By-and-by his eyes became accustomed to the obscurity, and he concluded that he was in what had at one time been a wine-cellar, as bottles were racked against the back wall of his arched apartment. They were empty—he confirmed his instinct on that point quickly enough, for the events of the morning left him in the mood for refreshment. It was uncomfortable all this; there was always the possibility of justice miscarried; but at no time had he any fear of savage reprisals such as had alarmed him when Mungo Boyd locked him up in Doom and the fictitious broken clan cried “Loch Sloy!” in darkness. For this was not wholly the wilds, and Argyll's manner, though stern, was that of one who desired in all circumstances to be just.

So Count Victor sat on a box and shivered in his shirt-sleeves and fervently wished for breakfast. The snow fell heavily now, and drifted in the fosse and whitened the world; outside, therefore, all was silent; there must be bustle and footsteps, but here they were unheard: it seemed in a while that he was buried in catacombs, an illusion so vexatious that he felt he must dispel it at all hazards.

There was but one way to do so. He stood on his box and tried to reach the window over his door. To break the glass was easy, but when that was done and the snow was cleared away by his hand, he could see out only by pulling himself up with an awkward and exhausting grasp on the narrow ledge. Thus he secured but the briefest of visions of what was outside, and that was not a reassuring one.

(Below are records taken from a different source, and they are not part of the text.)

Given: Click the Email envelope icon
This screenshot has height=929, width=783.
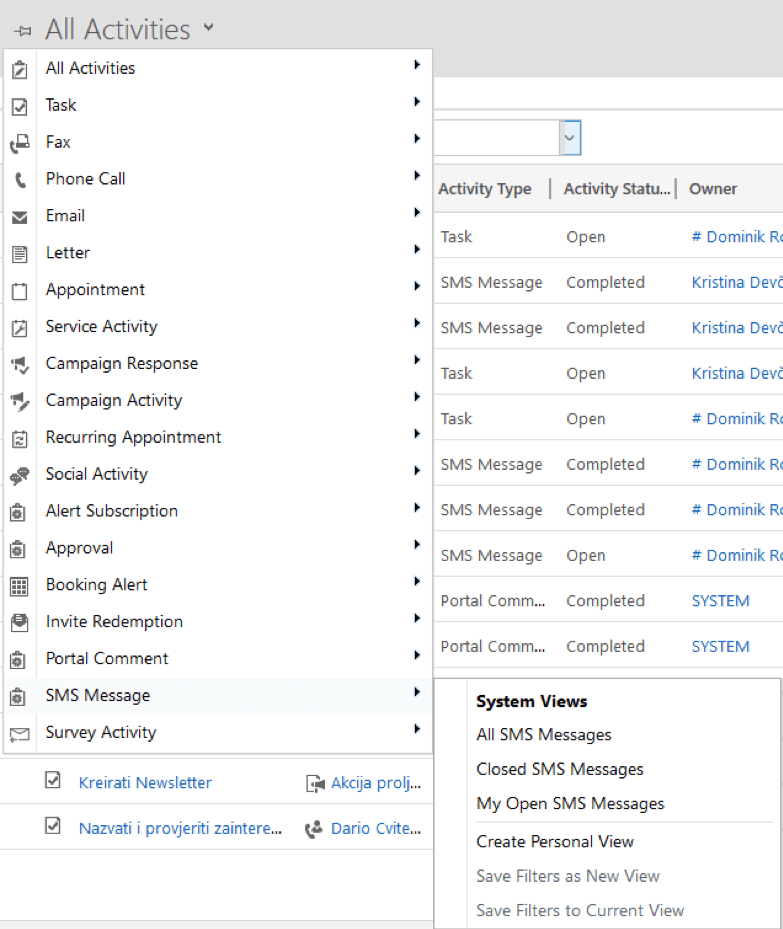Looking at the screenshot, I should [x=19, y=217].
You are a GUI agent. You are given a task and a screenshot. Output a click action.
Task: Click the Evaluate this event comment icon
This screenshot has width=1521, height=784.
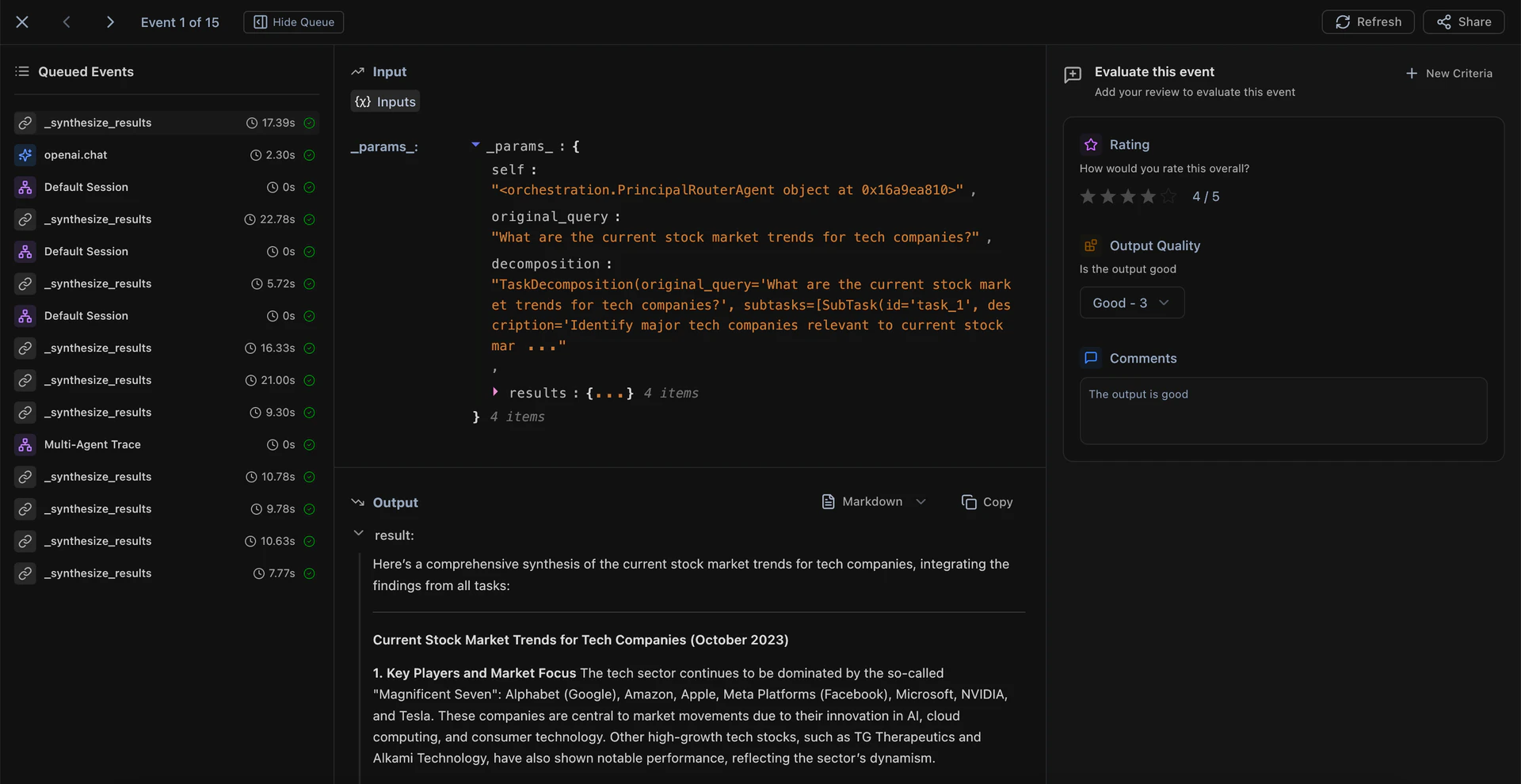click(x=1073, y=74)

Had he meditated escape from the window, he must now abandon it; for on the other side of the ditch, cowering in the shelter of one of the castle doors, was standing one of the two men who had placed him in the cell, there apparently for no other purpose than to keep an eye on the only possible means of exit from the discarded wine-cellar.

The breaking glass was unheard by the watcher; at all events he made no movement to suggest that he had observed it, and he said nothing about it when some time later in the forenoon he came with Count Victor's breakfast, which was generous enough to confirm his belief that in Argyll's hands he was at least assured of the forms of justice, though that, in truth, was not the most consoling of prospects.

His warder was a dumb dog, a squint-eyed Cerberus with what Count Victor for once condemned as a tribal gibberish for his language, so that he was incapable of understanding what was said to him even if he had been willing to converse.

“It is little good to play the guitar to an ass,” said the Frenchman, and fell to his viands.